Data selection act

Major engineering software vendors are challenging native CAD data files with their own lightweight‘open’ publishing formats for both 2D drawings and 3D models. Charles Clarke reviews some of them.

In today's ‘write-once/read-maybe’ culture 80 per cent of business event data is never accessed after being stored; and it is never modified by one user, let alone by many.

So do we use relational database technology (RDB) simply because it’s there? Similarly, there is significant marketing hype about the need to share native CAD data, and many vendors have multiple translation facilities to enable data sharing — but why?

Unless your process acts specifically on the 3D data for analysis, rapid prototyping or machining, sharing is unnecessary.
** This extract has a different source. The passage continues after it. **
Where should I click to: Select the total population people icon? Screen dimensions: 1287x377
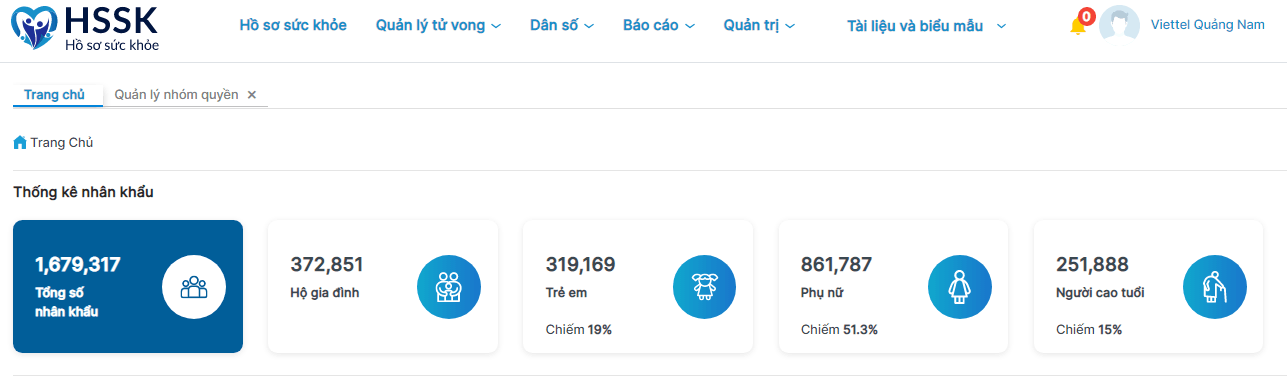tap(194, 287)
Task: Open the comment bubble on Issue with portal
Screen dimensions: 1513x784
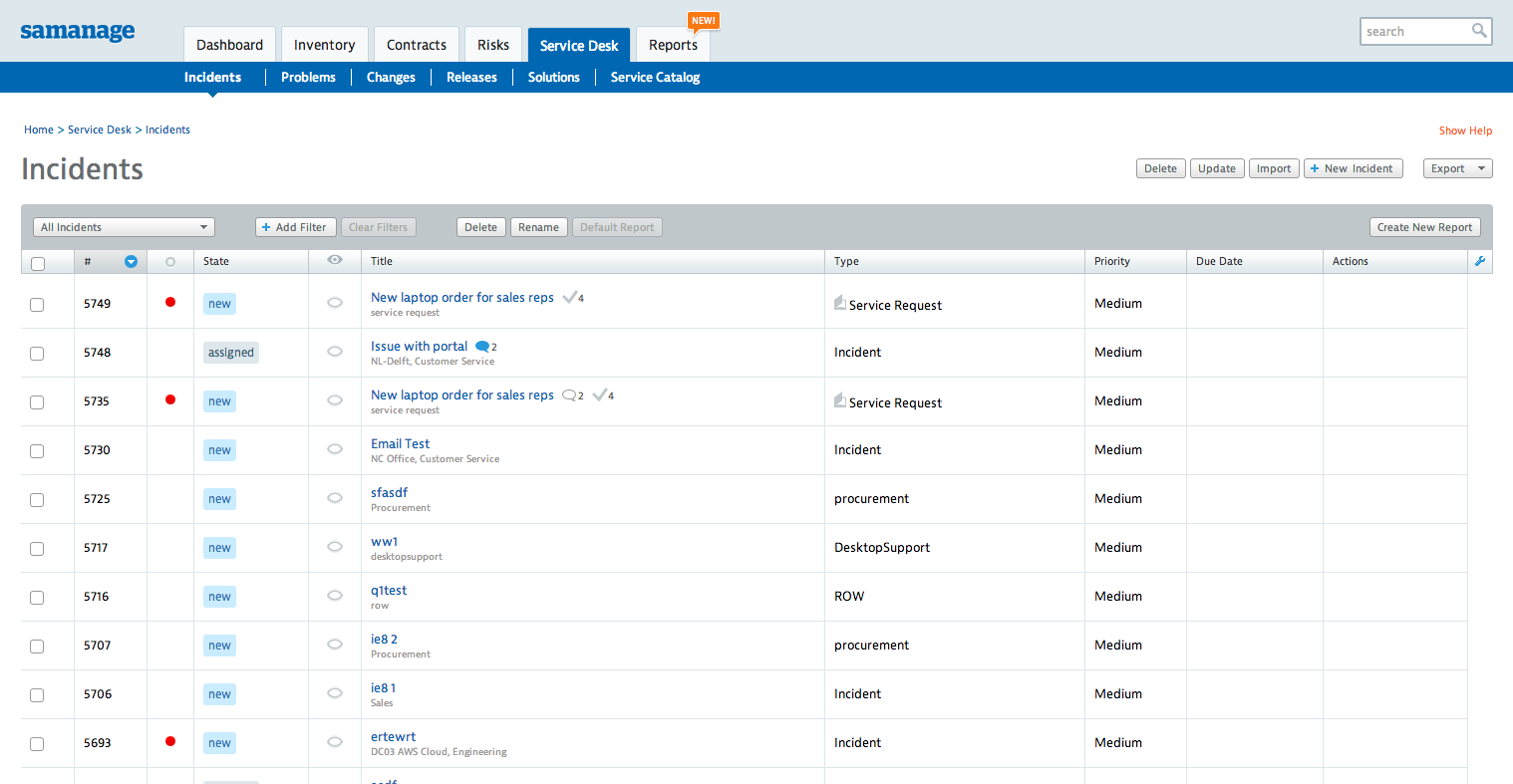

In fact, to preserve the intellectual property of your design it is actually desirable to limit the extent to which the detailed data is made available to third parties.

In a highly collaborative design environment many other users need to be able to examine your data for estimating or quoting purposes, buying in materials, organising logistics, producing packaging or a multitude of other related activities. But in these kinds of situations native CAD data is not only serious overkill, but a significant hindrance — the files aren’t small and therefore don’t e-mail easily.

As a result, all the major engineering software vendors are promoting their own lightweight ‘open’ publishing formats for 2D drawings and 3D models.

Autodesk has continued to promote and expand its DWF format, IBM/ Dassault has recently announced its 3D XML format, UGS has delivered a free JT-based utility and Intel has been promoting its U3D approach.

With the previous release of Acrobat, Adobe concentrated on increasing the 2D drawing capability of PDF, especially from within AutoCAD. With the latest release it now deals with 3D.

There is also a range of applications from proprietary vendors that have grown up around the needs of collaboration that can produce a much more compact data format than native CAD files. They contain all the relevant geometric information needed by other collaborating parties (who don’t need native CAD data) and they can include non-geometric data or files useful in these other activities.

Actify’s SpinFire Professional, for example, streamlines communication of CAD files and associated data by enabling users to save and share this design data as a compact .3D file. Engineers, individuals with quoting and estimating responsibilities and IT can use the software and its .3D WorkSpace feature to electronically organise and publish associated design files and documentation within a Windows environment.

They can include CAD data from diverse native CAD systems, then add notes and other related documents, hyperlinks, multiple models, plus mark-ups and necessary measurements.

Every .3D file created can then be easily and efficiently shared with users across the collaborative enterprise, without distributing original CAD files and without recipients needing system access or training.

The JT format promoted by UGS is a newish form of neutral format which is becoming popular in the automotive and aerospace industries. JT is a convenient neutral file format in a UG-NX context and it has also worked quite well in other circumstances.

In the very early days the only information in the JT file was tessellated (approximate surface data). It is now possible to have a JT file that contains tessellated information and B-Rep data (accurate solid model data). If the trend towards JT arises from a predilection for compact neutral file formats there are other competitive formats that are more compact like 3D XML; the alternate strategy being championed by IBM/Dassault (CATIA).

In some respects the rivalry between JT and 3D XML could be regarded as a beauty contest between Unigraphics and IBM/Dassault.

There is yet a third format, Product View from PTC, that does more or less the same thing. This comes from PVS (Product Visualisation Software) from Computervision which evolved with the acquisition of Division into DVise and this subsequently evolved into ProductView

‘One of the things that JT and others will do is to allow OEMs to distribute a common file format from their organisation to their supply chain,’ said Trevor Leeson of Data Translation specialists Theorem Solutions.

‘It will allow supply chain to acquire low-cost viewers as long as JT is treated just like an intelligent 3D drawing rather than being something that they attempt to do anything with.’

If the strategy is to eventually remove the 2D drawing from the process and migrate to a ‘minimum’ documentation concept of a master CAD model with 3D annotation then the JT format has practical benefits. Facilities like it are also available from companies such as Cimmetry, Proficiency, Rasterex, Informative Graphics.

Others, such as SolidWorks, offer e-drawings, while Adobe offers 3D PDF variations on the compact data format theme.

If you base your choice on popularity alone, Adobe’s PDF — whose reading software is everywhere and must number hundreds of millions of copies worldwide — is the clear winner. Through exposure to some of the more demanding customers Adobe has championed the standard-body route, working with key industries to get PDF — or variants, like PDF/E (Engineering), PDF/A (Archive), both subsets of the full PDF format — accepted as industry standards.

Out of all the formats it is undoubtedly the most flexible, being capable of encapsulating most types of digital document within the PDF wrapper — although compared with ‘CAD’ publishing formats such as DWF or 3D XML, it’s not as accurate, lightweight or 3D.

But Adobe addresses some of these issues in the recently-launched Acrobat 7, which as well as being able to handle 3D also introduces some unique capabilities.